Indiana Bell Telephone Co., Inc. v. Ernst
Decision Date | 15 February 1983 |
Docket Number | No. 2-882A263,2-882A263 |
Citation | 444 N.E.2d 1258 |
Parties | INDIANA BELL TELEPHONE COMPANY, INCORPORATED, Defendant-Appellant, v. Clifford ERNST, Plaintiff-Appellee. |
Court | Indiana Appellate Court |
Richard O. Creedon, Indianapolis, for defendant-appellant.
Alton D. Priddy, Hardy, Logan & Priddy, New Albany, for plaintiff-appellee.
Indiana Bell appeals from the Industrial Board's decision that Ernst was entitled to workmen's compensation.
We affirm.
Ernst was employed on April 20, 1979 as an installation and repair technician for Indiana Bell. On that day his assigned tasks for the afternoon were to upgrade the telephone system in a church and to disconnect a wire at a mobile home park. He was then to return his truck to the company garage.
A Bell supervisor assisted Ernst at the church for several hours. The supervisor then left the church about 3:30 p.m. but Ernst did not leave until after 11:00 p.m. From the church Ernst proceeded to the mobile home park and disconnected a line, his last assigned task for that day. While returning to the company garage Ernst's truck was struck by another vehicle which had crossed the center line.

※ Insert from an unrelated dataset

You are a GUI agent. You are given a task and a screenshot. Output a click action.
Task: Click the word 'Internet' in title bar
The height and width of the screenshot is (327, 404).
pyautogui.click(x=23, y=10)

Ernst suffered severe injuries as a result of the collision. Following the accident Bell placed Ernst on disability for one year and one week. Bell classified the accident as a "non-job" incident and terminated Ernst's employment when "one year and one week" had passed. During that period Bell paid Ernst $343.50 per week for 14 weeks and $171.75 per week for 39 weeks under a sickness benefit authorization program.
On January 14, 1981 Ernst filed a Form 9 complaint with the Industrial Board seeking an adjustment of his claim for compensation from Bell. He designated the general nature of the question in dispute as "The defendant denies liability for compensation."
Upon hearing, the hearing member found that on April 20th Ernst was assigned to perform the two jobs previously referred to and that he took longer on the church job than he should have. However, the hearing member found the delay was immaterial since at the time of the collision Ernst had clearly resumed his duties by disconnecting the line at the mobile home park and returning from there directly to the garage. He awarded compensation and the full board affirmed.
Bell argues that the board erred in finding the injury occurred in the course of and arose out of the employment. It also argues the board erred in refusing to credit against the award payments it made to Ernst.
ISSUE 1:
IC 22-3-2-2 provides:
"[E]very employer and every employee, except as herein stated, shall be required to comply with the provisions of this law, respectively to pay and accept compensation for personal injury or death by accident arising out of and in the course of employment, and shall be bound thereby."
As we discussed in Olinger Construction Co. v. Mosbey (1981), Ind.App., 427 N.E.2d 910:
B. SMALL, WORKMEN'S COMPENSATION LAW IN INDIANA, Section 6.1 (1950).
Ernst was returning a company truck to the company garage after completing the last assigned task of the day when the accident occurred. It is undisputed that his duties called for him to return the truck after he finished work. The facts are clear that he was injured in an accident arising out of his employment since such collisions are a reasonably foreseeable consequence of driving a company truck over the public highways. See Suburban Ready Mix Concrete v. Zion (1983), Ind.App., 443 N.E.2d 1241; Olinger Construction Co. v. Mosbey, supra.
The dispute is whether Ernst was injured in the course of his employment.
Ernst was injured after 11:00 p.m., hours beyond his scheduled quitting time. The fact that he was working outside his scheduled hours does not necessarily mean he was not in the course of his employment.